**Text shown**
-*-*-

Janney is using the hire to strengthen its Delaware presence. The Warren-Fantano team gets a platform that says it can offer collaboration and flexibility without forcing advisors into a giant-firm feel.
Why A Billion-Dollar Team Would Choose A Smaller Platform
A billion-dollar team leaving Merrill for Janney says something about advisor priorities.
A large wirehouse can provide scale, brand recognition and broad capabilities. But some advisors reach a point where they want a smaller organization, more direct access to leadership and a culture that feels less corporate.
Janney’s announcement quoted Warren pointing to the firm’s boutique size and collaborative culture. That is the recruiting message: advisors can still access resources, but they may feel more control over how they serve clients.
For advisors serving multigenerational families, private foundations and business owners, the platform needs to support both complexity and relationship continuity.
The team may want resources, but not a structure that feels too rigid. It may want investment access, but also local decision-making. It may want growth support, but not at the cost of the service style clients expect.
That is why boutique culture can still compete against wirehouse scale.
Delaware Gives Janney A Local Growth Story
Janney’s new Middletown office makes the Warren-Fantano move more than a team hire.
It gives the firm a stronger physical and leadership presence in Delaware. That matters because wealth management remains local even when platforms are national. Clients often choose advisors based on trust, familiarity and community presence.
A new office tied to a billion-dollar team can create momentum in several ways:
Local visibility: Janney becomes more visible in Middletown and Lewes.
Advisor recruiting: Other local advisors may see Janney as a serious regional option.
Client confidence: A physical office can make the transition feel more permanent and supported.
Branch leadership: Fantano’s branch-manager role gives the office an experienced local leader.
Community ties: Warren and Fantano bring relationships that can deepen Janney’s regional credibility.
This is the opposite of a pure national-scale pitch. Janney is using local leadership as the differentiator.
Prime Capital’s Planning Hire Comes With A Compliance Shadow
Prime Capital Financial’s part of the roundup initially looked like a planning-talent expansion.
InvestmentNews reported that Prime added Amanda Salyer and Joan Greenspon in the Philadelphia area after their time at Edelman Financial Engines. The move fit Prime’s broader planning-oriented growth story, especially because both advisors had experience helping families navigate retirement, investments, insurance, tax strategy and estate planning.
But that story later became more complicated. A later InvestmentNews report said a judge blocked Prime Capital advisors from contacting ex-Edelman clients, applying the temporary restraining order to Greenspon and Salyer. The report said the order barred them from reaching out to hundreds of former Edelman clients representing more than $300 million in assets.

-*-*-

**Exercise tasks**
a - Retype the portion of the advisor-recruiting text that begins at the words "Advisor recruiting: Other" and ends after the words "as the differentiator.".
b - According to the advisor-recruiting text, in which two places does Janney become more visible?

Items drawn from a data source:
-*-*-

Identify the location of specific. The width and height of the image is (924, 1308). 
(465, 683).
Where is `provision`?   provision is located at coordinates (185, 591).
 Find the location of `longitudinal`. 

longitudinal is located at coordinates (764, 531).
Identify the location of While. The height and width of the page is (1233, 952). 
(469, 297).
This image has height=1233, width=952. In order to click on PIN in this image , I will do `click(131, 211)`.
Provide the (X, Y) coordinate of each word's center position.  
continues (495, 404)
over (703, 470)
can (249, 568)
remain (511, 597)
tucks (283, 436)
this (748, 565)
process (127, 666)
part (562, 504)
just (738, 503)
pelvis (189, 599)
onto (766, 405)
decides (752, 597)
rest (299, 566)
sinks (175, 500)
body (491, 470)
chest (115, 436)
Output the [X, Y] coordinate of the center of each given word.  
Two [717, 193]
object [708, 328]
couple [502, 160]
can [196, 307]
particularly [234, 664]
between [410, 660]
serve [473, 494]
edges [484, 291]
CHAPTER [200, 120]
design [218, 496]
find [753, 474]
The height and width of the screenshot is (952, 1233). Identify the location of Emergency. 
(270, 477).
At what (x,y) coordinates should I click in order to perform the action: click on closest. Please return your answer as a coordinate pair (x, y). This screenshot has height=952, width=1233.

-*-*-

**Answers for the exercise**
a -
Advisor recruiting: Other local advisors may see Janney as a serious regional option.
Client confidence: A physical office can make the transition feel more permanent and supported.
Branch leadership: Fantano’s branch-manager role gives the office an experienced local leader.
Community ties: Warren and Fantano bring relationships that can deepen Janney’s regional credibility.
This is the opposite of a pure national-scale pitch. Janney is using local leadership as the differentiator.

b - Middletown and Lewes.